With excellent win rates over the last three years and strategic investments and bid and proposal activity and key personnel, we’ve positioned the company to win these large pursuits that could accelerate our future organic revenue growth for years to come. As a result of Parsons’ strategic business positioning and purpose built portfolio, these major projects are well aligned to our core competencies, and we are ready to deliver the additional demand. I want to highlight our acquisition of Chesapeake Technology International. CTI is a developer of multi domain technologies across the invisible battlespace in areas of electronic warfare, cyber and autonomous systems. They enhance our position in the INDOPACOM region and strengthen our relationships with special operations forces and key research and development customers, including the Defense Threat Reduction Agency.
CTI’s Team Awareness Kit and Tactical Assault Kit or TAC X situational awareness tool has been applied for border security, disaster relief, counter unmanned air systems and other applications. This acquisition meets our financial M and A criteria. CTI is a high quality and unique company, and we’re excited to welcome them to the Parsons team. In summary, I’m pleased with our second quarter results as our core business continues to deliver strong total and organic revenue growth. We expanded margins by 40 basis points, delivered exceptional cash flow and further positioned the company for continued long term sustainable growth.

--- Stated problem 1 ---
List the areas in which, according to the earnings remarks, CTI develops multi domain technologies.
--- Stated problem 2 ---
Quote the earnings remarks from "CTI’s Team Awareness" up to and including "term sustainable growth.".
--- Stated problem 3 ---
Using the earnings remarks, decide whether each statement agrees with it: (a) Margins expanded by 40 basis points. (b) The CTI acquisition falls short of the company's financial M and A criteria. (c) CTI strengthens the company's relationship with the Defense Threat Reduction Agency. Answer yes or no for each and quote the words that decide it.
The records that come next have no connection to the earnings remarks.

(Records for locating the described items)
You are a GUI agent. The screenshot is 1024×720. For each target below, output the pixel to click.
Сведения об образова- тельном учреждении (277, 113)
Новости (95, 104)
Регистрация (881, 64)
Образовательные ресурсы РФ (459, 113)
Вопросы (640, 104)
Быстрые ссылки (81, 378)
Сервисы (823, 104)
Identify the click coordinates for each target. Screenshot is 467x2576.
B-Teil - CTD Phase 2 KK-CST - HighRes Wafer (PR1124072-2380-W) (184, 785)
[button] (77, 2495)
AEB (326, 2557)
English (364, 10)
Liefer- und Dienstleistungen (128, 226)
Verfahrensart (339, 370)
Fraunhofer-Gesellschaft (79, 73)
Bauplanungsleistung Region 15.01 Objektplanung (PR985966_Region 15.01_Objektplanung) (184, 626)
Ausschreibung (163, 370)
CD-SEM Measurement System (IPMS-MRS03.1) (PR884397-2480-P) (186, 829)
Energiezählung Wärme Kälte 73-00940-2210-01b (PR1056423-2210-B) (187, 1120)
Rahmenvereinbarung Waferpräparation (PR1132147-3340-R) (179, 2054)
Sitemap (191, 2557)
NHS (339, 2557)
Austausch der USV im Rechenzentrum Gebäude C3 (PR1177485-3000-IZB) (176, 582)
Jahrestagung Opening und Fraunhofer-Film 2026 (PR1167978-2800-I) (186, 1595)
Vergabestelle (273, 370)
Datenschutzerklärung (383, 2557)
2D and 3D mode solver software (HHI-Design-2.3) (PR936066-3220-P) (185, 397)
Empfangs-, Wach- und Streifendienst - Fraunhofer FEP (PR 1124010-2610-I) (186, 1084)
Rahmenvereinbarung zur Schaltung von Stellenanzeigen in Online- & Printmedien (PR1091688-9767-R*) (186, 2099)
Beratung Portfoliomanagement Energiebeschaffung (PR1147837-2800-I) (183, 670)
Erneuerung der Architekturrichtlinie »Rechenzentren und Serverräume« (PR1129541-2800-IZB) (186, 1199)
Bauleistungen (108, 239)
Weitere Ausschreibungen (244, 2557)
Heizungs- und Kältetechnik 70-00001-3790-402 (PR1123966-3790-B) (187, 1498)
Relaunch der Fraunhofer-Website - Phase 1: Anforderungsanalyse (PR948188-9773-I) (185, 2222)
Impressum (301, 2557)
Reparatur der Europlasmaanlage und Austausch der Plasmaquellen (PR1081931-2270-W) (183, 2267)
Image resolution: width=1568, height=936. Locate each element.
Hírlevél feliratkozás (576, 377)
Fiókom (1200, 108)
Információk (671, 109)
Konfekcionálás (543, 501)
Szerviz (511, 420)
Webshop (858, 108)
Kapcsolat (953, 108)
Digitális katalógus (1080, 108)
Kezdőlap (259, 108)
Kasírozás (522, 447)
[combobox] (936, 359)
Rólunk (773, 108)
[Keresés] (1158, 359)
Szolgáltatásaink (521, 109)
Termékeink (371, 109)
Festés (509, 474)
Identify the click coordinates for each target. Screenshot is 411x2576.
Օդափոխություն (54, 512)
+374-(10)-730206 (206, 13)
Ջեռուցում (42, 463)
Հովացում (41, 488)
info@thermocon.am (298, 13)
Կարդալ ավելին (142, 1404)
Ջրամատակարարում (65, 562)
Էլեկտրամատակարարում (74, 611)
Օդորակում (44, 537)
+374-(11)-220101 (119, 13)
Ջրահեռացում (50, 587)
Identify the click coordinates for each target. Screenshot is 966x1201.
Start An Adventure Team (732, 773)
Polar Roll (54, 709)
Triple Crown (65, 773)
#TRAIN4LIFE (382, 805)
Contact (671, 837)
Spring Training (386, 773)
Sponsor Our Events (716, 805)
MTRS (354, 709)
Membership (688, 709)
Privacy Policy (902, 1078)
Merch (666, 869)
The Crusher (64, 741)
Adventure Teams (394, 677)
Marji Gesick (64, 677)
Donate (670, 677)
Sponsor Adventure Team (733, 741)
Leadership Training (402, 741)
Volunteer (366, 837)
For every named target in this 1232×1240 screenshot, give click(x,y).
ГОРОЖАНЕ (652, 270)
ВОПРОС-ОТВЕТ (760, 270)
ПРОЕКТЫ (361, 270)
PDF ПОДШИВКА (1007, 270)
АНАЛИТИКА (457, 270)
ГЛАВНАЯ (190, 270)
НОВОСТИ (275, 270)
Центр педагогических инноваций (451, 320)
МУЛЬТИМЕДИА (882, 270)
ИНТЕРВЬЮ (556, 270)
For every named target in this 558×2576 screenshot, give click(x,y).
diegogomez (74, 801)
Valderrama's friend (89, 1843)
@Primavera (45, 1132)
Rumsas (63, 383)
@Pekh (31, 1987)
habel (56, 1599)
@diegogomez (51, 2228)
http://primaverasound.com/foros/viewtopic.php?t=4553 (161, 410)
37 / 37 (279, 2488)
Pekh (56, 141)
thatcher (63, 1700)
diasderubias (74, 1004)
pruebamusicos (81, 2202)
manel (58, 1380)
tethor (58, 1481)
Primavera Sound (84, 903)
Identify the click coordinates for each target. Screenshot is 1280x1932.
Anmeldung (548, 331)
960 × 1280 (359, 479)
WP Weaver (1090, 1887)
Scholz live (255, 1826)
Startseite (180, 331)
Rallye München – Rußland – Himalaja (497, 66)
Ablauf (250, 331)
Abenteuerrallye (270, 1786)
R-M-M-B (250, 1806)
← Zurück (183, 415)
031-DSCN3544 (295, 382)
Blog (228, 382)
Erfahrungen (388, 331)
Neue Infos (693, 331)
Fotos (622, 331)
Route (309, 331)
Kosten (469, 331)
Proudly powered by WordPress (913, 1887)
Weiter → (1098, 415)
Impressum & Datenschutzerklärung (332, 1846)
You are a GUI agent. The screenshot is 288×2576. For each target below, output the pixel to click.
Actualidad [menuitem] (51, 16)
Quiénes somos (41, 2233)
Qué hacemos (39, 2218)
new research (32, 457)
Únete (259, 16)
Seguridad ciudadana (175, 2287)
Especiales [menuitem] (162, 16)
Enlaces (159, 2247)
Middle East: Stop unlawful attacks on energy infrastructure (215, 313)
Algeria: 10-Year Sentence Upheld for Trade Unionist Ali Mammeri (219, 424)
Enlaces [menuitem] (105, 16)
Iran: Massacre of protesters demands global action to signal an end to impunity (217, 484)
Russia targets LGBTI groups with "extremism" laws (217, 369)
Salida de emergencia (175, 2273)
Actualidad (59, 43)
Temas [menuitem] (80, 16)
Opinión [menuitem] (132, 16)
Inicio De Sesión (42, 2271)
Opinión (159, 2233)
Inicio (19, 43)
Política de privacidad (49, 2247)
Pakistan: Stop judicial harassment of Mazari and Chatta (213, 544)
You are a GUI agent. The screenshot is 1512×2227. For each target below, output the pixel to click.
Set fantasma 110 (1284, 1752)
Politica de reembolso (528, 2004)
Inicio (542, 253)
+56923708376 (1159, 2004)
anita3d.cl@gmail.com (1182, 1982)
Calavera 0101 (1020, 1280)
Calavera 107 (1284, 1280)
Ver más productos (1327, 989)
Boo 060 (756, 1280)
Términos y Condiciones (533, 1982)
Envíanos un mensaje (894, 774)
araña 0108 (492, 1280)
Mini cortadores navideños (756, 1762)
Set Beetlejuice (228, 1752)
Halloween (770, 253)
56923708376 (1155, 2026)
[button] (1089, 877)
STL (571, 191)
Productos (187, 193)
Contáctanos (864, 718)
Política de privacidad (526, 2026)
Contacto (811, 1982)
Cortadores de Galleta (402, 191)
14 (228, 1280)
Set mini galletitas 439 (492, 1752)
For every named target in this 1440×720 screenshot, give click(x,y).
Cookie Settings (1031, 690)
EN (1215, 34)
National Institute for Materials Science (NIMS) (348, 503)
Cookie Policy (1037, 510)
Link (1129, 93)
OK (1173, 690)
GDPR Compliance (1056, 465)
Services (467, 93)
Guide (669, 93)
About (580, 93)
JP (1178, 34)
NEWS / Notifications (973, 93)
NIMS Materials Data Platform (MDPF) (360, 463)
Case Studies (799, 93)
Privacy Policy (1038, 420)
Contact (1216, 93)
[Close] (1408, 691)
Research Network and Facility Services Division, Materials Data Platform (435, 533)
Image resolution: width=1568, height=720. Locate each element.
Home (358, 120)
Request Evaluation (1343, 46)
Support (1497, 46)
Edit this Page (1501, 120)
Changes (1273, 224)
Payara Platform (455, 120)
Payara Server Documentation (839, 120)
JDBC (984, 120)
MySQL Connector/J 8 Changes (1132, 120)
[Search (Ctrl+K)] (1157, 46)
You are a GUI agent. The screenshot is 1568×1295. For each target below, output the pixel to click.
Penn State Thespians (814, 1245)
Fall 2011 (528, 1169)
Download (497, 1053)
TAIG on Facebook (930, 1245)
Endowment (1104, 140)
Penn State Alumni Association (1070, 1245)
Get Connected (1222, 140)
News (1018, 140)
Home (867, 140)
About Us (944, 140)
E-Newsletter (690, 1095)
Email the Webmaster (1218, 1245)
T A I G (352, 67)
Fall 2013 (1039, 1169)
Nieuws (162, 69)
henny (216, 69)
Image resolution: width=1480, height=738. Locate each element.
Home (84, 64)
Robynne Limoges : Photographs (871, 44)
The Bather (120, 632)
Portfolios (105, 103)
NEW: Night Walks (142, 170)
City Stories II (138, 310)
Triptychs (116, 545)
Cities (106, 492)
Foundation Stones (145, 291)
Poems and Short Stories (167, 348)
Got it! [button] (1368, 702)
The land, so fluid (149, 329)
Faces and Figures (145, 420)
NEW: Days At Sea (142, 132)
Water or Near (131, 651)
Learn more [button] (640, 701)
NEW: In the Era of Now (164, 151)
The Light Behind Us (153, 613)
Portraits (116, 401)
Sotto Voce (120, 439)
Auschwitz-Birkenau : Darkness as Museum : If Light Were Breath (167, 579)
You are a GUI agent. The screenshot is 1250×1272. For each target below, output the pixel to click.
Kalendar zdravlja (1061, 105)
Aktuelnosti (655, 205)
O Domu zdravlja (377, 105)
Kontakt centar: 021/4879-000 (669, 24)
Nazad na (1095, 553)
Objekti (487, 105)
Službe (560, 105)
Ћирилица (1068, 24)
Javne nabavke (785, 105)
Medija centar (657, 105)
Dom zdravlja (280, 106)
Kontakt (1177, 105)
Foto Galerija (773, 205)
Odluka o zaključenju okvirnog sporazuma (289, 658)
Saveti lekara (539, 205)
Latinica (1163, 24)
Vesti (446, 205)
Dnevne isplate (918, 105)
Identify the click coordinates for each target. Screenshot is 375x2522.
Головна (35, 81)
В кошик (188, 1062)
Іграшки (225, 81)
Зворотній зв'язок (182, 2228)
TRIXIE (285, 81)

--- Exercise response 1 ---
Electronic warfare, cyber, autonomous systems

--- Exercise response 2 ---
CTI’s Team Awareness Kit and Tactical Assault Kit or TAC X situational awareness tool has been applied for border security, disaster relief, counter unmanned air systems and other applications. This acquisition meets our financial M and A criteria. CTI is a high quality and unique company, and we’re excited to welcome them to the Parsons team. In summary, I’m pleased with our second quarter results as our core business continues to deliver strong total and organic revenue growth. We expanded margins by 40 basis points, delivered exceptional cash flow and further positioned the company for continued long term sustainable growth.

--- Exercise response 3 ---
(a) Yes: "We expanded margins by 40 basis points"
(b) No: "This acquisition meets our financial M and A criteria."
(c) Yes: "strengthen our relationships with special operations forces and key research and development customers, including the Defense Threat Reduction Agency"